(Beginning of Exercise data)

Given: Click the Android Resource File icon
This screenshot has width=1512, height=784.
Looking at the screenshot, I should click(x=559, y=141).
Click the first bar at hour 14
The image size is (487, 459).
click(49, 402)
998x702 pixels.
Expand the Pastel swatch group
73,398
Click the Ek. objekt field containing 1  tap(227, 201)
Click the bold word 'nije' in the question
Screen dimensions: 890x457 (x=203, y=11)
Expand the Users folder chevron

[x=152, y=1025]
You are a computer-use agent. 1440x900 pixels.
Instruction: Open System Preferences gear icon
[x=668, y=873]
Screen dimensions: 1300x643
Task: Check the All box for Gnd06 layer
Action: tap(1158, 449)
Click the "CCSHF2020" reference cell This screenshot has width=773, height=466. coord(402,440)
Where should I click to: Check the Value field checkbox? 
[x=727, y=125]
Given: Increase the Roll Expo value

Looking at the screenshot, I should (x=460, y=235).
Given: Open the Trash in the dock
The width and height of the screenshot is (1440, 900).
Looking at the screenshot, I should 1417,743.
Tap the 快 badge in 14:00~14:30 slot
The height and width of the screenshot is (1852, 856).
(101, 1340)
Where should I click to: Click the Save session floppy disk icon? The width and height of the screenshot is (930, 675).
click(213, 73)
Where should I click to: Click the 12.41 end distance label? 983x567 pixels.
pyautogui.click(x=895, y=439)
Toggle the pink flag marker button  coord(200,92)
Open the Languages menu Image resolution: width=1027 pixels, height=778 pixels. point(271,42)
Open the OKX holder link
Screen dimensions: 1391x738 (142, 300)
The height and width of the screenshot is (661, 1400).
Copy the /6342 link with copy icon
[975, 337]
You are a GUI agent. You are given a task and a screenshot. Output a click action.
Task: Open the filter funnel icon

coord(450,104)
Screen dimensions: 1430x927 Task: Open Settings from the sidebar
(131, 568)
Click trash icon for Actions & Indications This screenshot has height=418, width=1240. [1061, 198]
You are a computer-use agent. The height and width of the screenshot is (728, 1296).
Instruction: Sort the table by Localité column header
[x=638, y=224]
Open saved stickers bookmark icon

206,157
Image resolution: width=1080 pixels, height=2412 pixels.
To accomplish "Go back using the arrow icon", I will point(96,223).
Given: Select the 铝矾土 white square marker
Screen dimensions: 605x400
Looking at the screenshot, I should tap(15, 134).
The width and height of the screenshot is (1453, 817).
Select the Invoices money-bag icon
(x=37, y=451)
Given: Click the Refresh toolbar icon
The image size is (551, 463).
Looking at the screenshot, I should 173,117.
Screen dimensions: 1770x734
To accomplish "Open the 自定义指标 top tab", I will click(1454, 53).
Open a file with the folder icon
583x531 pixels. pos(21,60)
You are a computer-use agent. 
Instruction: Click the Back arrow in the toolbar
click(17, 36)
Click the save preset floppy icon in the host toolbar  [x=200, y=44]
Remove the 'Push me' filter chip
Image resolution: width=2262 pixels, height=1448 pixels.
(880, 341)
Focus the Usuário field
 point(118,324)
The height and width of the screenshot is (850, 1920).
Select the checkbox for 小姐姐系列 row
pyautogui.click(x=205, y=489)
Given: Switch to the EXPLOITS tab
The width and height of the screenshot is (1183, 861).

(End of Exercise data)

— Aim of the exercise —
Across all the entries, count the lines that contain the string "will", and give that number without anything else.

— Answer box —
2